Lessons from the past
This is not, of course, the first SARS nor will it be the last. The outbreak of Legionnaires' disease, in August 1976, at the American Legion Convention in Philadelphia, USA, will be known to most people 4. It wasn't until the following year that the causative bacterium was found. More recently, the outbreak of Hantavirus Pulmonary Syndrome in 1993 in South-Western USA caught the headlines 5. The 1994 occurrence of Hendra virus infection causing acute respiratory failure and death 6 is another example, as is the six deaths in 18 cases of human H5 N1 influenza virus infection in Hong Kong in 1997 7. Nipah virus encephalitis appeared in 1999, with two of 11 cases presenting with atypical pneumonia in one series 8 and 6% of 94 cases having pulmonary shadowing in another 9. With the exception of Legionnaires' disease, these infections have one thing in common: the origin of the infective agent in animals, either domestic or wild. C. pneumoniae and human metapneumovirus are examples of recently identified pathogens causing severe acute respiratory illnesses in which humans have always been the likely host. The source of the SARS infective agent remains to be determined.

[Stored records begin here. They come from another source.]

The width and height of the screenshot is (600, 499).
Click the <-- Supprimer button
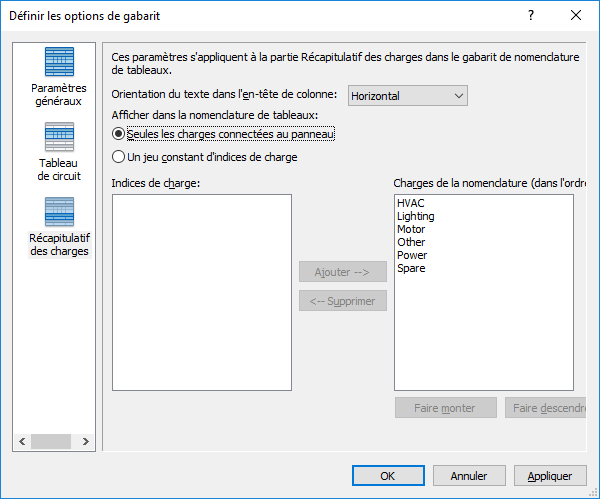coord(343,301)
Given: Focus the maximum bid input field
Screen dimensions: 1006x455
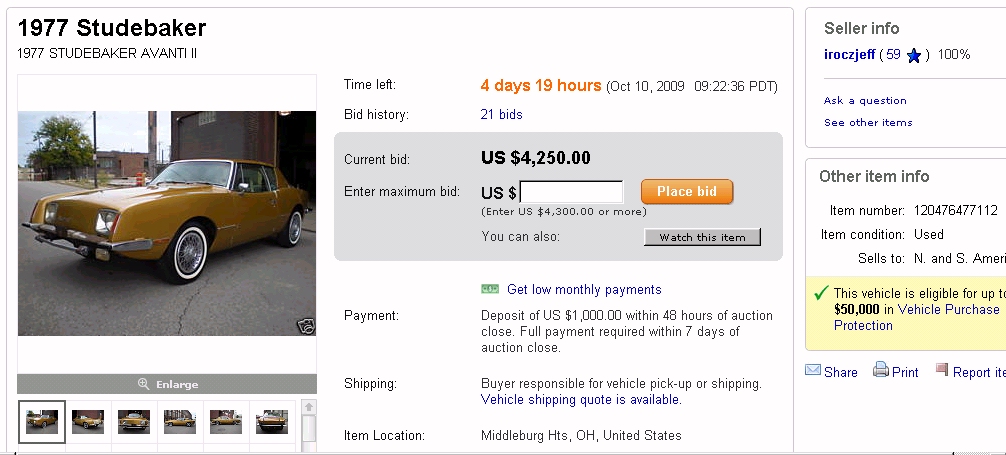Looking at the screenshot, I should (x=571, y=192).
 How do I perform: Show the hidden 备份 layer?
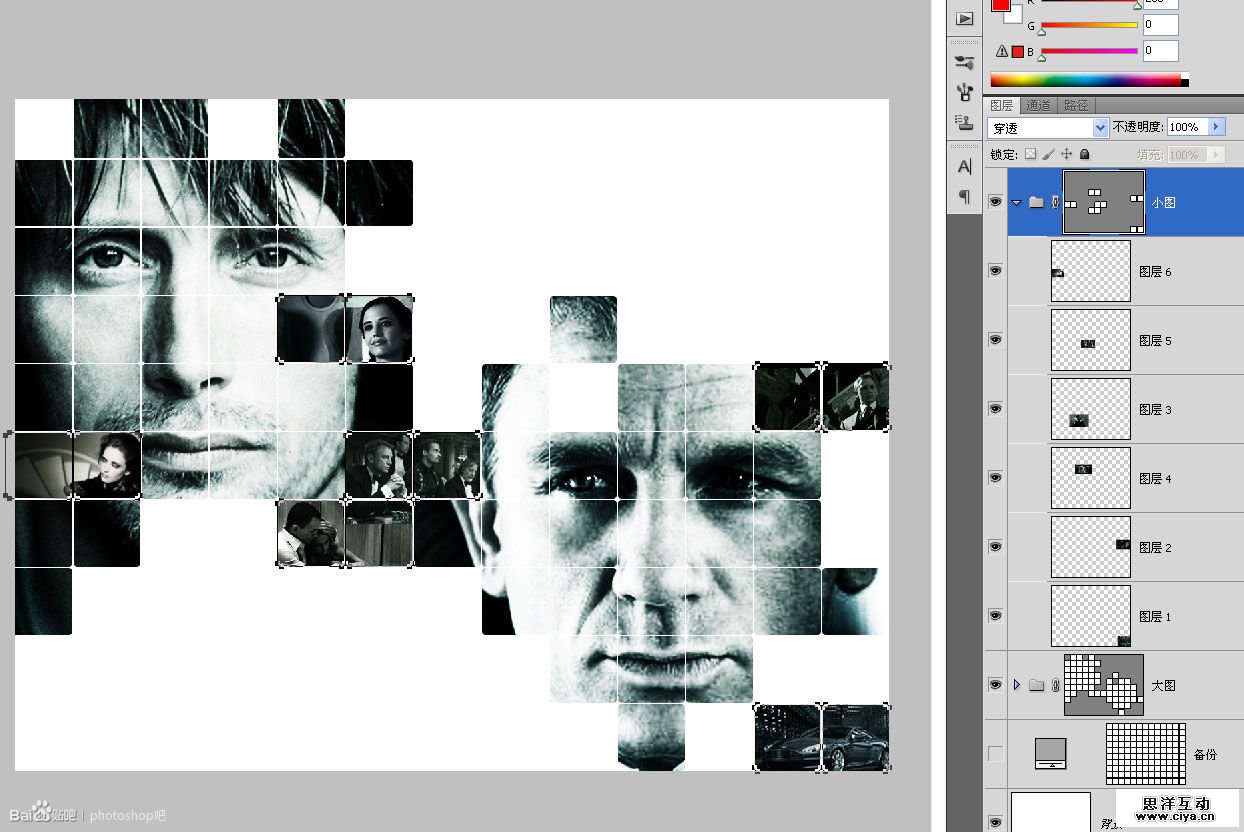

Infective illness in the 21st century
While the appearance of severe acute respiratory syndrome is not without precedent, what is remarkable is the speed with which the health community has been able to act in a coordinated way, to identify, map, track and investigate the condition. This has led, within the space of <1 month, to the identification of a likely microbial cause and progress in the development of specific diagnostic tests. This episode serves to confirm the continuing threat of infectious disease, the ability of "new" infections to appear and, above all, the global nature of infective illness in the 21st century. Hopefully, the lessons learnt from this will provide a useful template with which to approach the next such outbreak of acute respiratory infection when it comes along, as it surely will.